> **Text passage**:

━━━━

The Scarlet Letter Chapter 6 Summary

Instructor: Abigail Walker

Abigail has taught writing and literature at various universities. She has an M.A. In literature from American University and an M.F.A. in English from The University of Iowa.

In Chapter 6 of ''The Scarlet Letter'', we discover Hester Prynne's thoughts and worries about her daughter Pearl. The little girl not only is an outcast in their town, but also behaves strangely with her mother - so oddly at times, that even her own mother finds Pearl's actions unsettling.

A Beautiful Child

Pearl's quick mind and lovely features delight her mother, even though the little girl is the result of a passion society considers shameful. For Hester Prynne, nothing is more valuable than Pearl, who is so named for being 'her mother's only treasure.' Hester's beautiful child counters the ugliness that the 'A' on her bosom represents. Knowing that her adulterous act was a sin, Hester fears that as her daughter grows, Pearl will reveal some indication of the evil that brought her into the world.

Nevertheless, no flaw is visible on Pearl. In fact, besides being beautiful, the girl is unusually graceful, and always fancifully dressed: Hester creates magnificent outfits for her little girl to wear outside their home. Inside, in a tattered, brown dress, Pearl is still every bit as lovely. In every aspect of her appearance, there is something to marvel at - just as there is in her mind.

A Misfit Child

Possessing a complicated personality, and despite her young age, Pearl obeys her own rules. She is not orderly, and reveals no desire to conform. These traits remind Hester of herself when she was awaiting her daughter's birth. In a child, Hester reflects, such traits might be tolerable, but in the adult Pearl will one day become, her unruliness would not be socially acceptable.

━━━━

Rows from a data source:

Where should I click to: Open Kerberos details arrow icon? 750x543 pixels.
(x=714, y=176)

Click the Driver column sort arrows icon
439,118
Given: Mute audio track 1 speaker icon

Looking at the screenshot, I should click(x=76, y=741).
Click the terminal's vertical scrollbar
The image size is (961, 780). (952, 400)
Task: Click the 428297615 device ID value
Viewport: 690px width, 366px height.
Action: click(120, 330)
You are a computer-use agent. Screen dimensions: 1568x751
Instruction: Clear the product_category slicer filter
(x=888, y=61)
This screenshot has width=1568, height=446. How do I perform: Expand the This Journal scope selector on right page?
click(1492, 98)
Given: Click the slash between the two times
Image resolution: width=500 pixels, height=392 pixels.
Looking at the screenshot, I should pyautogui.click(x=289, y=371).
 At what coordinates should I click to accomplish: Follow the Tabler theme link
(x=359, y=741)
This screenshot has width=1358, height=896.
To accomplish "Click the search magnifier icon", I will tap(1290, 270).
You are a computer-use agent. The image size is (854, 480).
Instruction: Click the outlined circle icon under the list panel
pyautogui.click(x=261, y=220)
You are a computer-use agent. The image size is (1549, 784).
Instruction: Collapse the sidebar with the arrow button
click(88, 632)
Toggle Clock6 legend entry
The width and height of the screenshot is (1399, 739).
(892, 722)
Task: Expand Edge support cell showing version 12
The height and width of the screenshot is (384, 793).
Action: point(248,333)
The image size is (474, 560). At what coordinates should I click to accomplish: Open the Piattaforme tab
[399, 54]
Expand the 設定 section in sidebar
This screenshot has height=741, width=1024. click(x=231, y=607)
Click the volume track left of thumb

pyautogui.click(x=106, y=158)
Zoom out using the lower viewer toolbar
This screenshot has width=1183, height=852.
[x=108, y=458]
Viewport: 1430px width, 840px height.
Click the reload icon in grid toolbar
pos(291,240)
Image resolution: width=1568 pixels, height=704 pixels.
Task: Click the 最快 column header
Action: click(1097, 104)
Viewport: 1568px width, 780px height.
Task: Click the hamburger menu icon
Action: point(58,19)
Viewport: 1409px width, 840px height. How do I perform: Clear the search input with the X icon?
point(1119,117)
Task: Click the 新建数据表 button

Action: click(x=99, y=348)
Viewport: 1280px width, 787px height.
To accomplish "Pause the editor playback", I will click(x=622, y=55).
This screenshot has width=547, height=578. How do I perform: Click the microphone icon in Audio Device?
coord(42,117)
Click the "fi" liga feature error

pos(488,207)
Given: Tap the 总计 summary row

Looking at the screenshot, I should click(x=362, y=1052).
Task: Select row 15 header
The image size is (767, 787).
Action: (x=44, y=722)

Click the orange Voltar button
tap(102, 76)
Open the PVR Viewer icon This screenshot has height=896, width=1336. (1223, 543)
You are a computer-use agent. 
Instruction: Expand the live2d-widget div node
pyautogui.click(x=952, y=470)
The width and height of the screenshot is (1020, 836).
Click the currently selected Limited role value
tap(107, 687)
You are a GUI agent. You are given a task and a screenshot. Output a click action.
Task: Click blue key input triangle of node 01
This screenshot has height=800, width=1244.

━━━━

> **Tasks to perform**:
#1 Translate this sentence from the Scarlet Letter chapter summary into Spanish: "For Hester Prynne, nothing is more valuable than Pearl, who is so named for being 'her mother's only treasure.'"
#2 Carry on the Scarlet Letter chapter summary from its last sentence, keeping the same tone and focus.

> **Task-by-task results**:
#1 Para Hester Prynne, nada es más valioso que Pearl, quien recibe ese nombre por ser «el único tesoro de su madre».

#2
As impulsive as Pearl might be, Hester finds it impossible to be a stern mother. Since infancy, Pearl has had an expression that comes into her dark eyes, which makes Hester wonder if the child is even human. The look makes Hester think of her daughter as 'an airy sprite.' When that look appears, Hester grabs Pearl and holds her tightly, kissing her, trying to convince herself that her child really is human, and will not fly away - but when she hears Pearl's oddly gleeful laugh, Hester wonders if the girl is in fact a sprite after all.

Hester - puzzled by her daughter but filled with love for her - often begins to cry as she observes Pearl. Seeing her mother's tears, the child acts in various ways depending on her mood. Pearl might grimace and make a fist, start to laugh, or begin to sob along with her mother. Hester knows she cannot control little Pearl. It is only when Pearl sleeps that Hester can relax and truly be happy in her daughter's presence.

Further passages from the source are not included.